Linda Gorman, director of the Colorado-based Independence Institute’s health care policy center, says the report is devoid of reliable data and important information about what tradeoffs households are actually making.
“The Cost of Care: Can Coloradans Afford Health Care?” released in April by CCLP, claims families are being forced to cut back on important long-term investments such as savings and education in order to pay for health care.
‘Lacking in Reliable Data’
Gorman questions the report’s accuracy.
“[The CCLP study] lacks both context and any kind of remotely reliable data,” said Gorman. “Organized around the notion that people should not have to consume less of goods like transportation, education, food, and housing in order to consume more health care, it exhibits a basic ignorance of the economics of household finance.

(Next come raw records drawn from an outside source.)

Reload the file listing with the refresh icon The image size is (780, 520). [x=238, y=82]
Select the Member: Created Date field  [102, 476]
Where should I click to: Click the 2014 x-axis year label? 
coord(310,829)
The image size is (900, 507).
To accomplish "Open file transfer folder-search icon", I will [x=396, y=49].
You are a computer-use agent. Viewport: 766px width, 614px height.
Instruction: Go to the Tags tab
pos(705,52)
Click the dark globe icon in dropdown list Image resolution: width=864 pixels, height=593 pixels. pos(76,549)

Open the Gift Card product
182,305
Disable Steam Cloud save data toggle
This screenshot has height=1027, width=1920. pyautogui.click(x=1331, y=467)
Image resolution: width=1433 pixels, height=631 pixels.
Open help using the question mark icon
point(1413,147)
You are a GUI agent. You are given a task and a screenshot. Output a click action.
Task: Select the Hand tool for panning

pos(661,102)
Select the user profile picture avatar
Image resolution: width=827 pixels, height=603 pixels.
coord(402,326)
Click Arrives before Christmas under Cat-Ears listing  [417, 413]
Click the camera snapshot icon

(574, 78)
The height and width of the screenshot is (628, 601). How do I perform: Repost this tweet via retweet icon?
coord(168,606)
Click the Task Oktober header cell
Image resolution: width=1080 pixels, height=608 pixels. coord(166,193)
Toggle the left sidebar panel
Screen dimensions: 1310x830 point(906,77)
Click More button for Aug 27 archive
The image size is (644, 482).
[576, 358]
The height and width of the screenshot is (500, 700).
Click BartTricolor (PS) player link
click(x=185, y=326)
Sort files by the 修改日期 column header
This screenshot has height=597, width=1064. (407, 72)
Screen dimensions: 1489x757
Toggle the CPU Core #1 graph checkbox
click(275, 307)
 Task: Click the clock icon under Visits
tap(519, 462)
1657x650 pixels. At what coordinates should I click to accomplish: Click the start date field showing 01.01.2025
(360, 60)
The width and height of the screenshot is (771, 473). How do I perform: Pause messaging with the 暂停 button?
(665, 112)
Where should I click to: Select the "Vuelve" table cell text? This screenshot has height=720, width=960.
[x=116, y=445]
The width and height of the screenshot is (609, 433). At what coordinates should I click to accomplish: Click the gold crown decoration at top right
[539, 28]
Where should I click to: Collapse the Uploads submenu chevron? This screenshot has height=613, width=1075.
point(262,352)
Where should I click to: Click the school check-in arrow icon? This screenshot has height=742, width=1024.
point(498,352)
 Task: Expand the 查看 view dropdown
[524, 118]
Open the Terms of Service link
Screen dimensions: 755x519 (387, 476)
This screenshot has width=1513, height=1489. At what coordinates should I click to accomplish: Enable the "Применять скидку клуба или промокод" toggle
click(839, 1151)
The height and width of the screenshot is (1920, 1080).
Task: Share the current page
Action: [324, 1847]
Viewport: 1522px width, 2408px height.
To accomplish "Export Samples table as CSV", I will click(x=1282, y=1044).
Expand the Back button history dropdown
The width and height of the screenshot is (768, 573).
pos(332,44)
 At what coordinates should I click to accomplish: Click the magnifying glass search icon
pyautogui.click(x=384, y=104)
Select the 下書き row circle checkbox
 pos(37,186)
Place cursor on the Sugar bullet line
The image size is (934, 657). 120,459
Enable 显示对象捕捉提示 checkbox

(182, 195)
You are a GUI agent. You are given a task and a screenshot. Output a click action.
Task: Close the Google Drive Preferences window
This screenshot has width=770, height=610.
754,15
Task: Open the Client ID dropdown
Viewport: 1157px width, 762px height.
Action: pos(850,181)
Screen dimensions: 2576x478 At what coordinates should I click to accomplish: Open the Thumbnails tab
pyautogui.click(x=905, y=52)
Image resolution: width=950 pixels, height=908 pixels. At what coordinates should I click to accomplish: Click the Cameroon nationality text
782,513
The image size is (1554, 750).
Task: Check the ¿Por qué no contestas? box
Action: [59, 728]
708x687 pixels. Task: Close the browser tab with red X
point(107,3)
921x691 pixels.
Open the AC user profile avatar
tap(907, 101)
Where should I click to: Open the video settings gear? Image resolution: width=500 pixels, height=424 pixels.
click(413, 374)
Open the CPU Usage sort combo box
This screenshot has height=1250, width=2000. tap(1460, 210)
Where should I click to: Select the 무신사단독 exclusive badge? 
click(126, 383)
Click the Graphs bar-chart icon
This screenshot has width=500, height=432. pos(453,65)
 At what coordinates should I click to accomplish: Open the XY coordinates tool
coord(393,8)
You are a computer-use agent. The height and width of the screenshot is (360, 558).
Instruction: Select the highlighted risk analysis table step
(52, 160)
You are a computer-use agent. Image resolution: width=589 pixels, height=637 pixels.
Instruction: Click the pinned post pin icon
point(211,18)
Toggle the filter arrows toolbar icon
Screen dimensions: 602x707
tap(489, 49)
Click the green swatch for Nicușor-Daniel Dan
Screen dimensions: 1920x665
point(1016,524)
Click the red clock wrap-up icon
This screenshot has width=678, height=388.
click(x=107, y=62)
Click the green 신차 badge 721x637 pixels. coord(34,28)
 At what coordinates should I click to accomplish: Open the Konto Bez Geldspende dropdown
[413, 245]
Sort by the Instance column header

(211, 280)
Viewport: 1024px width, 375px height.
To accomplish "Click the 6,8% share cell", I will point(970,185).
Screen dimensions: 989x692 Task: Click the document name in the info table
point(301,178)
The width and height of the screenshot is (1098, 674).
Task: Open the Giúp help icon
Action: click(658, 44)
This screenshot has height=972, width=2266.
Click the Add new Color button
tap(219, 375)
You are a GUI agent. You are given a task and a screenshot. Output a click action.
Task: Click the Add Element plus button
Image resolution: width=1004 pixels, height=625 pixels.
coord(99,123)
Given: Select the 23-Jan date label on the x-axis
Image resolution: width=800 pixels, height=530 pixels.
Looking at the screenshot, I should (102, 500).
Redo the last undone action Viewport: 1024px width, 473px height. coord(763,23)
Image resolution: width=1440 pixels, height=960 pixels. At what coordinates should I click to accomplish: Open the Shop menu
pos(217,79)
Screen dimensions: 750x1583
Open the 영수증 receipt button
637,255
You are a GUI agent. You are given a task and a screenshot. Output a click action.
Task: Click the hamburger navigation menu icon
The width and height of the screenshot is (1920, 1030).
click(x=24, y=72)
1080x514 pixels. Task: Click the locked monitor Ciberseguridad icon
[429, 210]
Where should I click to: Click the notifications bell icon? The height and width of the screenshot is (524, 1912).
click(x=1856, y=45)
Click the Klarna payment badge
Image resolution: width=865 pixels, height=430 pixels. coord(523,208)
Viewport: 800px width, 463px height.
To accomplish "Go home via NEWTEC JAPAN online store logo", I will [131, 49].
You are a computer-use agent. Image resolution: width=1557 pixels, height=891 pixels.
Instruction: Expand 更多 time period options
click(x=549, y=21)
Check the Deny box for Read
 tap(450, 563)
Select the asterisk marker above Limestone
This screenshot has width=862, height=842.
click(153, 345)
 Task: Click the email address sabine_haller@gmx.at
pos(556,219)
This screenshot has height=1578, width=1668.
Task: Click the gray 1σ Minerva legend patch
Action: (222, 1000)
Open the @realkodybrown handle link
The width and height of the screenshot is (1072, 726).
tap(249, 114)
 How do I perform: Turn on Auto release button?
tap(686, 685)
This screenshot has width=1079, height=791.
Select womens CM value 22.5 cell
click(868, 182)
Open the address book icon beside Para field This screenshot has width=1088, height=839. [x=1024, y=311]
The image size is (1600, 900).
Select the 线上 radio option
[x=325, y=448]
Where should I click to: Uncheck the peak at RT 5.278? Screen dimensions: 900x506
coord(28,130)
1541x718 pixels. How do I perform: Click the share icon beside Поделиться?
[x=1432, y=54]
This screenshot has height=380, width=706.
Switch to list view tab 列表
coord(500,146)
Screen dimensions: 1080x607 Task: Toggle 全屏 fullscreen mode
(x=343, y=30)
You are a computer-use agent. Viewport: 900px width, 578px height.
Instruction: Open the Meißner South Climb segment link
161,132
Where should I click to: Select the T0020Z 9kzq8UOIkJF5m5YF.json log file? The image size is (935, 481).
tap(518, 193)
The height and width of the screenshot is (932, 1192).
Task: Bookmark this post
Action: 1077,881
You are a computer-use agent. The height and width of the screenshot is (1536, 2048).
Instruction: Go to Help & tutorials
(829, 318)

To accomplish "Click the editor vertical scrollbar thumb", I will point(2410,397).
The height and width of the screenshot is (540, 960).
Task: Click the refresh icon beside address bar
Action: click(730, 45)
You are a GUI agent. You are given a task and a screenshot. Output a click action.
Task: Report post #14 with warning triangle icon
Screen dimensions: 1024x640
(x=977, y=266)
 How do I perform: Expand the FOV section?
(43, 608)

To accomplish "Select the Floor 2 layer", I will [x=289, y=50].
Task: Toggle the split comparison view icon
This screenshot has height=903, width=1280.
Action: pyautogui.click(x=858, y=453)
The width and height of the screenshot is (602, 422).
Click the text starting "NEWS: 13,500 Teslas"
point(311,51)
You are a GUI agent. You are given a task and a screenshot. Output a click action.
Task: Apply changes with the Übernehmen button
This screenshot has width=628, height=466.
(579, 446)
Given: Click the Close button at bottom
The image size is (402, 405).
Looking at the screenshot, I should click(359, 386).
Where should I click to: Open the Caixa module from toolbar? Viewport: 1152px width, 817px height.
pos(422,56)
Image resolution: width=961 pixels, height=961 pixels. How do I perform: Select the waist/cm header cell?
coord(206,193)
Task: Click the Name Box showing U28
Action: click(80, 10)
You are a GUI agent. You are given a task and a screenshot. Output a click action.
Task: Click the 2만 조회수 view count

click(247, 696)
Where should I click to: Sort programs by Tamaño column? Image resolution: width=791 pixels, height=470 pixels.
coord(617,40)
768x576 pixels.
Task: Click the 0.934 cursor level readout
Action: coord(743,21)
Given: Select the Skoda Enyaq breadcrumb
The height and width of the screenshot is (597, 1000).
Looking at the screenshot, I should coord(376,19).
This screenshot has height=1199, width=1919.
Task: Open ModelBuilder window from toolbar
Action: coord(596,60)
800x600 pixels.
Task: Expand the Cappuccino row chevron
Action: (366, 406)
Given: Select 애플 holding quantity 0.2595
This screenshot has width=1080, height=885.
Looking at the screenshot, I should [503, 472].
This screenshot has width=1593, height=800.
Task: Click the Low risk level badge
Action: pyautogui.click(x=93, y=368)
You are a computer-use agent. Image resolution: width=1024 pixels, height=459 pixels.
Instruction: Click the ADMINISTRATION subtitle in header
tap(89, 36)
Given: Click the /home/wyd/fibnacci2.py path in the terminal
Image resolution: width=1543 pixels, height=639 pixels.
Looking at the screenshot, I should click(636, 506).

“We know nothing of individual family structure, marital status, household arrangements, employment, health, or participation in government programs,” Gorman added. “The report claims that health care is unaffordable without even discussing who has what third-party coverage or giving the reader an idea of what people actually spend on health care and when those costs occur.”
The study reports the percentage of income being spent on health care by individuals with incomes under 500 percent of the federal poverty level and families of four making below $106,000 annually. But it “failed to mention some very important details about the people included in the study, such as whether the 5 percent of income they reportedly spent on health care was based on weekly, yearly, or lifetime income,” Gorman said.
“Income is a flow, not a stock,” Gorman noted. “If one doesn’t specify a unit of time, the claim is meaningless.”
‘Scare Tactics’ Decried
Liz Feder, health policy analyst for CCLP, defended the report. “This report will do much to put the seldom-defined idea of affordable health care into some context—something currently lacking from the health care debate,” she said.
Peter Pitts, director of the Center for Medicine in the Public Interest, disagrees, saying studies such as this one utilize “scare tactics” to convey a particular message.
“Many Americans define health care in different ways,” said Pitts. “For example, the term ‘health care’ in relation to a person’s budget may be interpreted by one American simply as the cost of health insurance, while to others it may include prescription drug costs, health insurance, medical bills, and more.
“Health care is a very individual thing,” Pitts added, “so to throw the idea around as a generality is a mistake. With a better definition of ‘health care’ and a more meticulously conducted study, it is possible these numbers could prove to be less daunting than [the CCLP report] makes them appear,” said Pitts.